4.3 Application of advanced ESMs in multivariate flood simulations

The application of E3SM in multivariate flood simulations brings a unique set of capabilities, especially when compared to fine-scale regional models. E3SM, with its ability to simulate interactions across various Earth system components – atmosphere, land, river and ocean – offers a robust framework for understanding cross-scale environmental dynamics. Even with regional refinement, E3SM may still not be able to provide the street-level details of flood inundation because of missing processes (e.g., pluvial inundation) and computational constraints. Although such capability is often crucial for urban planning and local flood risk management, large-scale E3SM has distinct advantages for broader application scopes. Given the global domain and component complexity, the relatively efficient runtime makes the framework suitable for disentangling interconnected drivers of complex physical processes and their cascading effects through ensemble-based analyses. This efficiency is crucial for running multiple-scenario ensembles, which is essential for understanding the impacts of variability from physical drivers and climate change over extended periods, making it possible to simulate interactions like the newly developed two-way coupling between land, river, and ocean. Although in Sect. 3.1 our analysis indicates that the land–river two-way coupling has relatively low impacts in short-term modeling of scenarios, its significance could increase in long-term climate simulations where gradual environmental changes play a more prominent role. Furthermore, E3SM provides the potential for climate change simulations, where the interactions of multiple planetary systems need to be considered over global scales and decadal to centennial timescales.

4.4 Limitations and future work

Despite these strengths, there are inherent challenges and potential sources of uncertainty in using E3SM for flood simulations. These uncertainties can stem from the models' resolution, numerical methods, the accuracy of input data, and the parameterization of complex hydrological and meteorological processes.

One limitation of this study is the exclusion of the ocean model in the expanded ensemble simulations, primarily due to the high computational costs associated with running the global MPAS-O. As a result, the influence of hydrological processes on compound riverine–coastal flooding could not be evaluated using the proposed ANN approach. Future work may focus on enhancing the computational efficiency and feasibility of MPAS-O, for instance, by implement advanced schemes such as local time stepping (Capodaglio and Petersen, 2022; Lilly et al., 2023) and/or developing a regional ocean model within the E3SM framework. Currently, MPAS-O is geared towards global simulations, but adapting it for regional use with the merging of high-resolution local bathymetry data could allow for more accurate and locally relevant flood simulations, integrating two-way land–ocean coupling to account for ocean water intrusion (Xu et al., 2024) and its effect on soil moisture along coastlines. This is particularly relevant given our findings on the significant role of soil moisture in the context of TC-induced flooding. As a key driver of coastal flooding, sea level rise (SLR) (Kulp and Strauss, 2019) can also interact with future AMC scenarios (Deb et al., 2023). This interaction may further amplify the flood hazards, which should be considered for more accurate CF risk assessment.

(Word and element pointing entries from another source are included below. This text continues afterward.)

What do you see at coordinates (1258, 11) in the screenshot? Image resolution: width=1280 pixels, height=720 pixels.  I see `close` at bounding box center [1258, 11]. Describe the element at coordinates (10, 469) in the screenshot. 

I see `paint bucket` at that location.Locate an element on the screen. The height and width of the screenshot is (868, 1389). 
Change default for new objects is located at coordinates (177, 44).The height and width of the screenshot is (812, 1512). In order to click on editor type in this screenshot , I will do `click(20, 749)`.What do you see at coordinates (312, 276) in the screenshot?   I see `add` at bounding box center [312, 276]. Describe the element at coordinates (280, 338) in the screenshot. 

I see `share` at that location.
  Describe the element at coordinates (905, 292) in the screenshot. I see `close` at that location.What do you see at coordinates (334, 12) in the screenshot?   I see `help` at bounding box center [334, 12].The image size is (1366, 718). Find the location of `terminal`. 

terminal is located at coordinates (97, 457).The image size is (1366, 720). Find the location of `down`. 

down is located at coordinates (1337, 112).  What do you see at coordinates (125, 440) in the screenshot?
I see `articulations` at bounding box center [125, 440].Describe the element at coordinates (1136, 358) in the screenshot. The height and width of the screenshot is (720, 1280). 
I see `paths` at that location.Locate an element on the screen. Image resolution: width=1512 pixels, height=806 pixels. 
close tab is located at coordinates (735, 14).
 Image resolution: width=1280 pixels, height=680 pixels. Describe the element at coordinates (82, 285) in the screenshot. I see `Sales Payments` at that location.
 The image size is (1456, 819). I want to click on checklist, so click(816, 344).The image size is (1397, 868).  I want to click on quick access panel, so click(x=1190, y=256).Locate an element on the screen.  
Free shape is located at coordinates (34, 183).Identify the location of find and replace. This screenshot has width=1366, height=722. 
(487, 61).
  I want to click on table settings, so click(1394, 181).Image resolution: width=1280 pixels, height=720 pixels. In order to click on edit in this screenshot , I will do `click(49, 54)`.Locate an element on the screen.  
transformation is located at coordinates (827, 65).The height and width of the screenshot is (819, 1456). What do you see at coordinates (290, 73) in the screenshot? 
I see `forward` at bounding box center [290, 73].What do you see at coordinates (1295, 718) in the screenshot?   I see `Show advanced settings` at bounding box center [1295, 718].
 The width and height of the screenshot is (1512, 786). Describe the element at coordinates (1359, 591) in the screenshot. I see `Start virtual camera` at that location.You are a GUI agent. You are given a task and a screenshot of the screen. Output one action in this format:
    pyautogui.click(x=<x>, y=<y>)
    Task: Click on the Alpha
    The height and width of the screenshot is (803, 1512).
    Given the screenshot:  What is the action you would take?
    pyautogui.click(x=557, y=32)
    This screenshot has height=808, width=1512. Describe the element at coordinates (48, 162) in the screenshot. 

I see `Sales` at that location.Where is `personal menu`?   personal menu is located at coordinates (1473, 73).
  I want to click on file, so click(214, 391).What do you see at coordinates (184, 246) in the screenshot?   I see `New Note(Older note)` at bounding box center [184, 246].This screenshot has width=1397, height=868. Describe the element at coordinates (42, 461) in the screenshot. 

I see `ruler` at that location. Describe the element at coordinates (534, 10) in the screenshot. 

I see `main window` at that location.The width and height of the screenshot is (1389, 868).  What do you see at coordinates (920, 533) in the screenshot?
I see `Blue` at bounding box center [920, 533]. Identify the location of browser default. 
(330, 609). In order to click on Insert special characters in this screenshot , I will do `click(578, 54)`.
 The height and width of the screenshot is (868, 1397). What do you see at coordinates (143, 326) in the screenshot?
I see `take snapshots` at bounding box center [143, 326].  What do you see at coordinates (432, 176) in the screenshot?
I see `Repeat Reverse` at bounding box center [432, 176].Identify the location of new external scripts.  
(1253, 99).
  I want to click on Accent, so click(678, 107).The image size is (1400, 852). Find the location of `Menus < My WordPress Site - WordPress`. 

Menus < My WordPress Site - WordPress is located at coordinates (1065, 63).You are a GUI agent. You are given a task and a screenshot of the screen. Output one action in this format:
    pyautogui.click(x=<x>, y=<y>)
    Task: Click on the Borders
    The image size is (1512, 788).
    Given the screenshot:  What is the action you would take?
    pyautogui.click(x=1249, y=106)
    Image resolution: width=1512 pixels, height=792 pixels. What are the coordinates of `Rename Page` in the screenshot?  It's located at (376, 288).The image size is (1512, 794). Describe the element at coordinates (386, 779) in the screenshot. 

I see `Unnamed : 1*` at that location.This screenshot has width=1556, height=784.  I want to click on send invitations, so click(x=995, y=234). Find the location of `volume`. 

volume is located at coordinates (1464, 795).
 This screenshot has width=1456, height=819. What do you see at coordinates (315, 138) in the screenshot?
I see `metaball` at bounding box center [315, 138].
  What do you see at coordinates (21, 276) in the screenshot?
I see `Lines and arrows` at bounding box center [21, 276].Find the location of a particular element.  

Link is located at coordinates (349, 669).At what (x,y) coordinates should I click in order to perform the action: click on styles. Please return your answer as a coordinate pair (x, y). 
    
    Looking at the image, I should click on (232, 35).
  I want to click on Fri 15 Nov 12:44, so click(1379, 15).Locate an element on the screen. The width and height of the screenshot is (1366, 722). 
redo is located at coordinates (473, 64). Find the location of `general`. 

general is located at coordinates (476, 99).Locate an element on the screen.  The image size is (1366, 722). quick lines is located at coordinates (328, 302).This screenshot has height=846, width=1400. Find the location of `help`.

Another avenue for future research involves conducting long-term climate change simulations to assess the impact of climatic drivers on CF dynamics. The existing long-term atmospheric forcing dataset does not adequately capture extreme TC events (Feng et al., 2024). Alternatively, employing a storyline approach (Pettett and Zarzycki, 2023) for event-specific studies could offer a more nuanced and scenario-based method to explore these extreme events and their interactions with other environmental drivers. This approach would not only enhance our understanding of climatic impacts on flooding but also improve the strategic planning and management of flood risks in vulnerable regions.

Our study demonstrates that parameters in runoff generation (i.e., fdrain and fover) significantly influence river discharge and inundation (Figs. S4 and S5). When these parameters are considered alongside uncertainties in AMC and precipitation, the variability in flood outcomes expands considerably (Figs. S6 and S7). This broader range of variability exceeds that shown in Fig. 11, indicating complex interactions between soil properties and hydrological drivers. Given the critical global variability of soil properties, as indicated by the spatial distribution of fdrain and fover in Xu et al. (2022a), we anticipate a greater variability in CF impacts that are dependent on soil conditions and land cover (Tran et al., 2024), in addition to topography (Feng et al., 2023b). Furthermore, impervious surfaces, which are prevalent in coastal urban areas, may alter local runoff generation parameters (Zhang et al., 2018). This suggests that these parameters might require high-resolution representation in ELM to accurately reflect their spatial heterogeneity and to better represent urban areas (Li et al., 2024). Future work should focus on refining the spatial resolution in models to better capture the heterogeneity of soil and urban properties. This improvement could lead to more accurate simulations of how different land surface conditions affect flood dynamics, particularly in diverse geographic settings.

5 Conclusions

This study leverages the advanced capabilities of E3SM to improve our understanding of compound river and coastal flooding, highlighting the dynamic interaction between hydrological, riverine, and coastal processes. Our research demonstrates that an integrated atmosphere, land, river, and ocean system improves the representation of multivariate flooding processes relative to partially coupled configurations while enabling the analysis of cascading uncertainties through the multi-component Earth system modeling framework. The findings emphasize the significant influence of hydrological drivers, which can dramatically intensify the impacts of TC-driven flooding. This study not only showcases the robustness of E3SM in bridging gaps in current modeling approaches but also proposes a broader definition of CF that incorporates concurrent hydrological extremes. The implications of our research are profound, advocating for the inclusion of advanced, integrated modeling frameworks in future climate impact assessments to better predict and mitigate the risks of severe flooding events.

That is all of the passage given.